Router Problem

I’m having a problem with my router. Pages on the internet refuse to load, timeout, or go very slow. The same happens when I try and connect to the router’s admin page, so it’s not the internet. No other computers on the network are having this problem. I’ve tried connecting to the router via a wireless connection and a wired connection and the problem persists. I have Windows Firewall turned off, and no other firewalls.

Any idea what the problem is?

Am I understanding you correctly that other computers have no issue with that router?

If so, the next step is to test whether that particular computer can connect to another router (wirelessly or via wire).

Also, try connecting the computer directly to the cable/dsl modem.

It turns out the problem has spread to the other computers. Everyone is having problems now.

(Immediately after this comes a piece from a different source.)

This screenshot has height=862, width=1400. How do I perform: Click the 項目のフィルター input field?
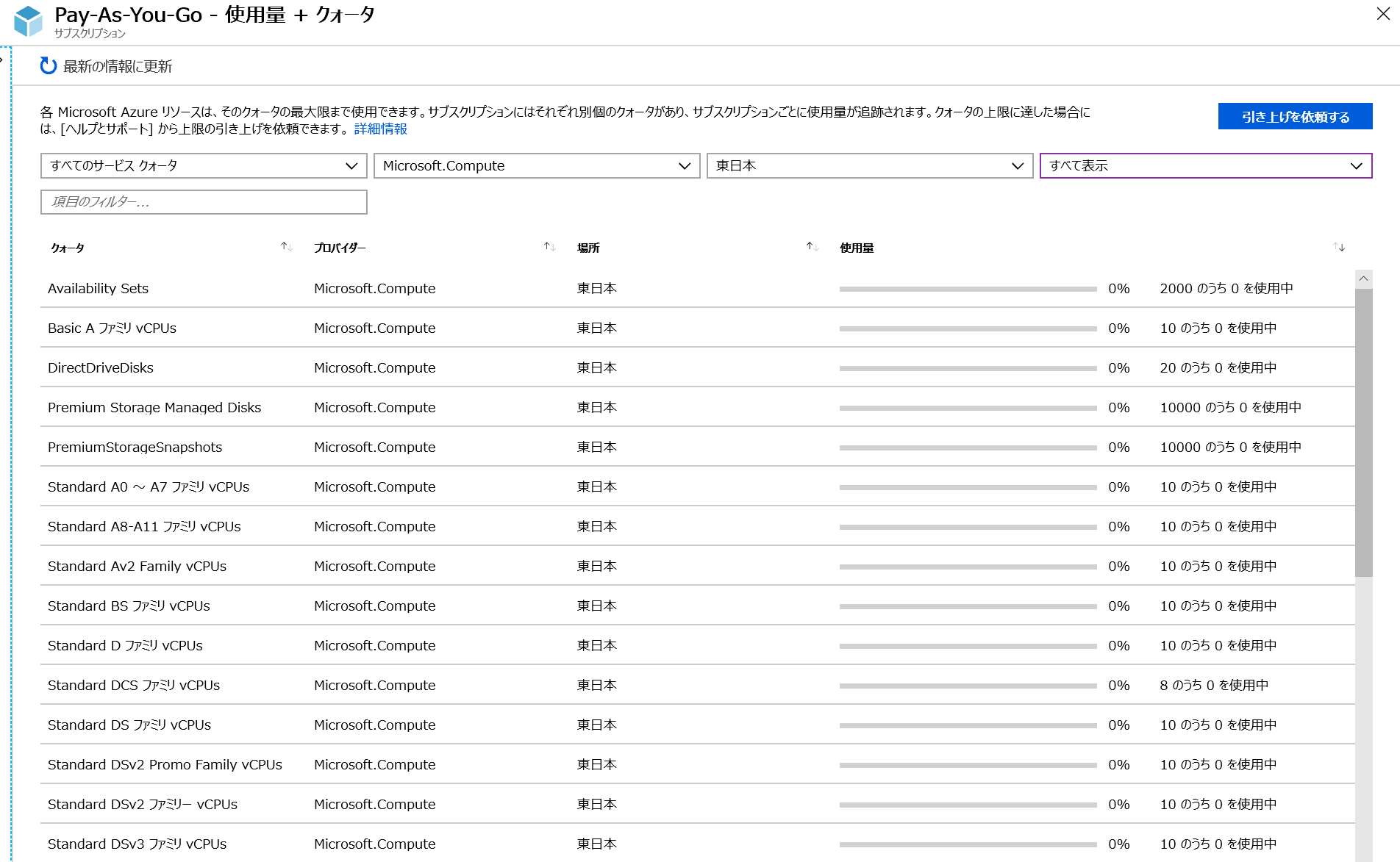204,202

Like I said, I have difficulty opening the router’s admin page with my browser. I presume it’s possible for routers to degrade, rather than just be operable/inoperable.

Edit: Powercycled and reset the router (little button that needs a pin to push it in.) And it seems to be ok. I did that as well a few hours ago and it got better for a while, but degraded again. I figure I’m going to need a new router.

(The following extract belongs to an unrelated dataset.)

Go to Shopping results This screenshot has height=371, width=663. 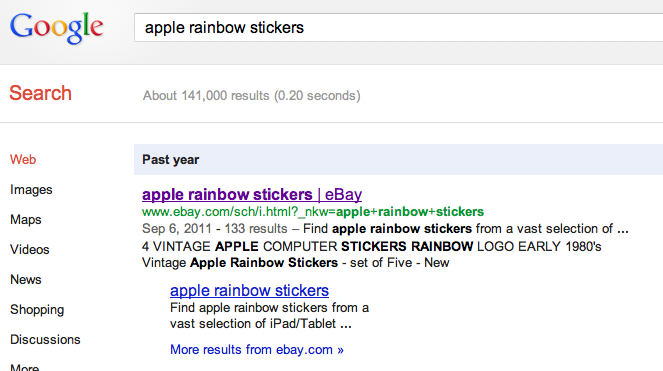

Can anyone advise on the benefits of an N router over a G router?

If you held the pin in for any length of time when you powered the router back up you are probably doing the ‘hard reset’ and you may not have really wanted or needed that. I’m generalizing and I don’t know for a fact that this is the case with your particular router.

Can you verify that the router (also your LAN Gateway) can be reached or at least pinged? I’m going to assume that you have indeed done a hard reset but that your ISP’s defaults are fine with DHCPing the WAN side.

At your computer, bring up the DOS box (Start - Run - “cmd”)
at a command line type in “ipconfig” (w/o quotes btw)
look for your working ethernet or wireless adapter; it will have an IP address line (that’s you), a subnet mask (ignore) and the address for a Default Gateway - take that down.

next type “ping nnn.nnn.n.n” where the n’s are the Gateway address. Do you or don’t you get a response like ‘Reply from … time = 2ms …’ or is it saying that everything it sent to that address was lost?

If it wasn’t already the address you were using to get on your router’s admin console try typing in “http://nnn.nnn.n.n” to your browser’s address bar and see if it prompts for a name and password. If it doesn’t respond to the name and password you thought it was see if you can figure out what the default (out of the box) ones were… typically “admin” and “password” or both “admin” or “blank” for the password; that kind of thing.

Yeah, I had tried all that. When I pinged the router (I did it a couple of times) I was getting a mix of 1ms repsonses, some up in the high numbers, and some lost packets. When I accessed the router’s admin page, it was generally slow and sometimes timed out or the graphics didn’t load.

Since then the problem spread to other computers. So I reset the router again, and this cured it. (I reset it by doing the power cycle while holding down the reset button.) This gave me access to the admin page on the router. I saw a computer on it, that no-one in the family said was theirs. So I’ve blacklisted the mac address and I’ll see if someone mentions their internet not working. In the meantime, I’m going to believe we were being hacked. This shouldn’t be the case as someone would have to sit in our garden with a laptop, as that’s as far as the wireless extends.

Although it could just be the router dying, and a friend of my siblings computer who visited with their computer still showing up, as the more likely case.

Gotcha.

Just so we’re clear, the ‘hard reset’ should only be used as a last resort and almost inevitably you have to go back in and set up all of your WAN, LAN and wireless settings as it wipes them all back to default. Generally after a hard reset you would not even be able to get back on the internet without some initial configuration so when you say that you did this and it cured it I’m a bit confused unless you’re leaving those steps out.

All in all, if you’ve had the router for any length of time it is probably time for a new one it sounds like.